If the cot is in your room is it worth moving it to his own room? I know there came a point with us that even just with general sleep 'noises' the quality of all our sleep deteriorated. Moving it might eliminate this? Just a thought.

MaternityNurse007 · 11/01/2022 08:30

In my experience it could be a few as it depends of the individual child's and their needs:

Has he started nursery, any big change happened in his life.. very common , their brain can't swich off well at night type of thing

Overtired; i would aim for 7- 7:30pm bedtime latest, (some kids just need their sleep on the spot and if missed,they will be super hyper and up a lot)

Too early dinner or not enough food during the day
( banana is apparently a good sleep aid... God knows)

He might need less sleep during the day, try to reduce his nap to 30min for a few days at least and see what happens.
Whatever happens, don't let him sleep later than 3pm. ( sounds like an instruction for Gremlins, sorry)If it improves his night time , he might need to drop his afternoon nap in the next few weeks, months , but do remember to bring his bedtime forward ( any time between 6:30- 7:30pm should work) as you don't want him to be overtired in the end.
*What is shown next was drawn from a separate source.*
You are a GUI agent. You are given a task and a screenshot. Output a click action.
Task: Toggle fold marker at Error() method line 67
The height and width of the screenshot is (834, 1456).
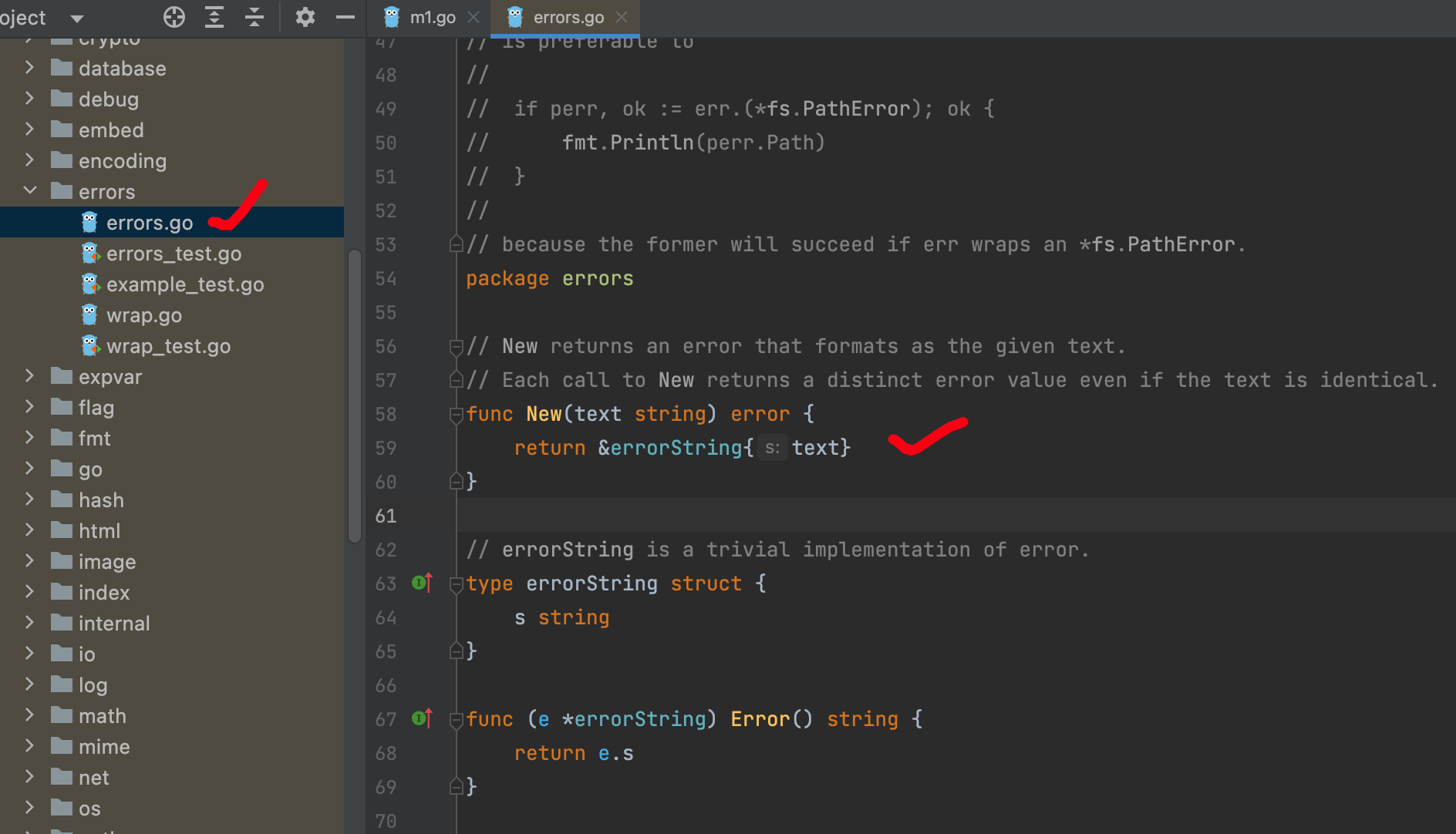pyautogui.click(x=456, y=720)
I would look into these and if you make any changes to his daily routine, make sure to do it for at least 3-4 consecutive days, as in the first few days they might just refuse it all and it will be super hard.
Good luck

LethargeMarg · 11/01/2022 08:34

I would agree with others saying put in the cot and leave to settle - especially if chattering away happily
Make sure lights out etc to make clear is bedtime and not playtime

MaternityNurse007 · 11/01/2022 08:37

Oh and i would aim for him to fall asleep in his cot and in his bedroom. I have heard, it does work wonders and children's sleep improved by doing this. Again it depends of the child, i would start with his afternoon nap first and try it for a few days before a full night....

rocky1914 · 11/01/2022 08:37

I feel your pain, OP.

It took me almost 3 hours to get my 3yo DD to sleep last night. I was in floods of tears by the time she finally fell asleep.

This is the case 5 nights out of 7. So trust me, I feel your pain.

Keep at it, stick to the exactly the same routine, no matter what time he naps, put him to bed at exactly the same time every night.

Side note: I would say that 8:30 is a bit too late to be putting a 21mo down. I would aim for 7 if possible. Especially now that it's winter and dark by 5pm.